--- Material provided ---

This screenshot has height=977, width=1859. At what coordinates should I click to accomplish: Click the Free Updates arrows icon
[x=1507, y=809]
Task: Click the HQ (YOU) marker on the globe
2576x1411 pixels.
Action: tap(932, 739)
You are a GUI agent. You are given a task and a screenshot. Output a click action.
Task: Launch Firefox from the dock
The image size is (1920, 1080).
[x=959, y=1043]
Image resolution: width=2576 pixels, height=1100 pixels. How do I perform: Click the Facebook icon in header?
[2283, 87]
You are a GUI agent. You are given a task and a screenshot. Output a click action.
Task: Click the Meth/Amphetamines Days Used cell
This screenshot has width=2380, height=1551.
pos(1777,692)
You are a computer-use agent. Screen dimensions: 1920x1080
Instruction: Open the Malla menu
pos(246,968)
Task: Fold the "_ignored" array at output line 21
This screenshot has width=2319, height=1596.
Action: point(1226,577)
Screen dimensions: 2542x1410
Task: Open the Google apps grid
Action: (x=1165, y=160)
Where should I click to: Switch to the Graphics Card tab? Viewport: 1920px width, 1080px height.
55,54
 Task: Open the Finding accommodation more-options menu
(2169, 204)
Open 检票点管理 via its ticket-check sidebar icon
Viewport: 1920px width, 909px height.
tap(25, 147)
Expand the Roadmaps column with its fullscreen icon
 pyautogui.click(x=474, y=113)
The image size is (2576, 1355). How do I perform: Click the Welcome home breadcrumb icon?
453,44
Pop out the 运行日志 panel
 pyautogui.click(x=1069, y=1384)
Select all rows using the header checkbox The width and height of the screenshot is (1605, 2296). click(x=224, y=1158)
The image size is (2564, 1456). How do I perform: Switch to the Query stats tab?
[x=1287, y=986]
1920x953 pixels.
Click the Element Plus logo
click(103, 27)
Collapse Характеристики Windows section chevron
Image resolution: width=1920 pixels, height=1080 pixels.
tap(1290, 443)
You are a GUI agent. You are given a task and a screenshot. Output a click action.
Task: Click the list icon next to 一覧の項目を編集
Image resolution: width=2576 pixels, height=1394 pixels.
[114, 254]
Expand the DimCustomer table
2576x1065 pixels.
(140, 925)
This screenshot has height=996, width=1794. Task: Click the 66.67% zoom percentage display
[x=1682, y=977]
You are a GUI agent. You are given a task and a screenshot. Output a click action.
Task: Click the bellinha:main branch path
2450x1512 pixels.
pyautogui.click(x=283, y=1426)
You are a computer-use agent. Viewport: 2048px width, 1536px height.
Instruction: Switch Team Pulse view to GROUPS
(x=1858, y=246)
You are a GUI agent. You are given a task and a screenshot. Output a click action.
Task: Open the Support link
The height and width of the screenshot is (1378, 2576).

---

Problem description:
Could you restate, word for word, every line from the one containing "Collapse Характеристики Windows" through the last line of the records above, and nothing more?

Result of this task:
Collapse Характеристики Windows section chevron
Image resolution: width=1920 pixels, height=1080 pixels.
tap(1290, 443)
You are a GUI agent. You are given a task and a screenshot. Output a click action.
Task: Click the list icon next to 一覧の項目を編集
Image resolution: width=2576 pixels, height=1394 pixels.
[114, 254]
Expand the DimCustomer table
2576x1065 pixels.
(140, 925)
This screenshot has height=996, width=1794. Task: Click the 66.67% zoom percentage display
[x=1682, y=977]
You are a GUI agent. You are given a task and a screenshot. Output a click action.
Task: Click the bellinha:main branch path
2450x1512 pixels.
pyautogui.click(x=283, y=1426)
You are a computer-use agent. Viewport: 2048px width, 1536px height.
Instruction: Switch Team Pulse view to GROUPS
(x=1858, y=246)
You are a GUI agent. You are given a task and a screenshot. Output a click action.
Task: Open the Support link
The height and width of the screenshot is (1378, 2576).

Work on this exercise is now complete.